Нина не замечала, что по ним стреляют, что осколки звонко стучат по броне. Не видела, как Федя Васильев свалился с машины… И уже ничего не чувствовала. Одна могучая дума владела ею: спасти этого дорогого, родного, самого милого для нее человека.
Наконец они подъехали к школе.
Первым к машине подскочил Трофимов и, не представляя, что случилось, хотел взять Нину на носилки.
— Пинцет неси, кровь остановить. Слышишь?!
Подбежали Филиппов, санитары. Влезли на танк.
Прежде чем наложить пинцет, нужно было обнажить ранение бедра.
Филиппов вынул из-под полушубка небольшой охотничий нож и принялся распиливать одеревеневшую штанину.
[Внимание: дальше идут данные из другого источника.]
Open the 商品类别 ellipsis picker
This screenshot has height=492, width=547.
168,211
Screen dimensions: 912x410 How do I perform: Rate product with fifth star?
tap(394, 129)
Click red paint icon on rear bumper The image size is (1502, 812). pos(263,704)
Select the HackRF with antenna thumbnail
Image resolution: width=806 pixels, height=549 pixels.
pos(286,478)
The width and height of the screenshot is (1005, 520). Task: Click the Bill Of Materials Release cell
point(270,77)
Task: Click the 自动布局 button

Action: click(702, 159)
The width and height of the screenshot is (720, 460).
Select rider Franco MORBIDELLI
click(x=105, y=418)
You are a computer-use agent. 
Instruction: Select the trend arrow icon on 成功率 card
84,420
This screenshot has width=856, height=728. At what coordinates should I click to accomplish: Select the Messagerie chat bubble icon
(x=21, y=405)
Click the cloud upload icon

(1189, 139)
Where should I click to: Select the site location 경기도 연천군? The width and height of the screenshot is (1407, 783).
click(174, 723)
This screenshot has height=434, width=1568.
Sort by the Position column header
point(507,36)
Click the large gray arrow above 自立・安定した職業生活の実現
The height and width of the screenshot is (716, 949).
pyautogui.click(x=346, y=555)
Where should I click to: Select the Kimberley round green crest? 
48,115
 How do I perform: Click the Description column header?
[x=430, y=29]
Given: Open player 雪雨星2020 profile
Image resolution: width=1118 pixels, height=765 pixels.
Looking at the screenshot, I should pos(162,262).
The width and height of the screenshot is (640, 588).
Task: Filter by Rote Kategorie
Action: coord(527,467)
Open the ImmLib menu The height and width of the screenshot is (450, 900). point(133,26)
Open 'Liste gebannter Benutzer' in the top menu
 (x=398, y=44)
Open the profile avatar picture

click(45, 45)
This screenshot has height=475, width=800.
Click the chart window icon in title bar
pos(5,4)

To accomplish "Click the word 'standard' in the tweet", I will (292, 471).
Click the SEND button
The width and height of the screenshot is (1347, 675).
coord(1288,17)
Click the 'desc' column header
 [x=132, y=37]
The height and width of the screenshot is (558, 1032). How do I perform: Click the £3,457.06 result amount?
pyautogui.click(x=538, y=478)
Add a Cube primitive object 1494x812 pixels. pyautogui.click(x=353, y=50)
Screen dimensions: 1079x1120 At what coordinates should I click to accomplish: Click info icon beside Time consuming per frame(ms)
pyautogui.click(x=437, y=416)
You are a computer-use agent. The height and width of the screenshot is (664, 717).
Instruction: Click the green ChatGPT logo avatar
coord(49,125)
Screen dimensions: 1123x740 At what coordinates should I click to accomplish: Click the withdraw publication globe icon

Нож наткнулся на что-то твердое.
«Уж не граната ли?» — подумал Филиппов.
Он осторожно сунул руку в карман раненого и с трудом извлек загадочный предмет, пропитанный кровью и превратившийся в кусок льда.
— Моя рукавица! — воскликнула Нина.
— Да, она помогла вам, — сказал Филиппов. — Пожалуй, если бы не она, вряд ли вам удалось бы остановить артериальное кровотечение. Это — тромб. Прекрасный тромб.
Когда артерию надежно зажали кровоостанавливающим пинцетом, Нина позволила снять себя с танка. Филиппов поручил Трофимову найти Федю Васильева на пути следования танка и сам принялся растирать посиневшие руки Нины спиртом. Пальцы у нее побелели и никак не разжимались. Ногти вонзились в ладонь…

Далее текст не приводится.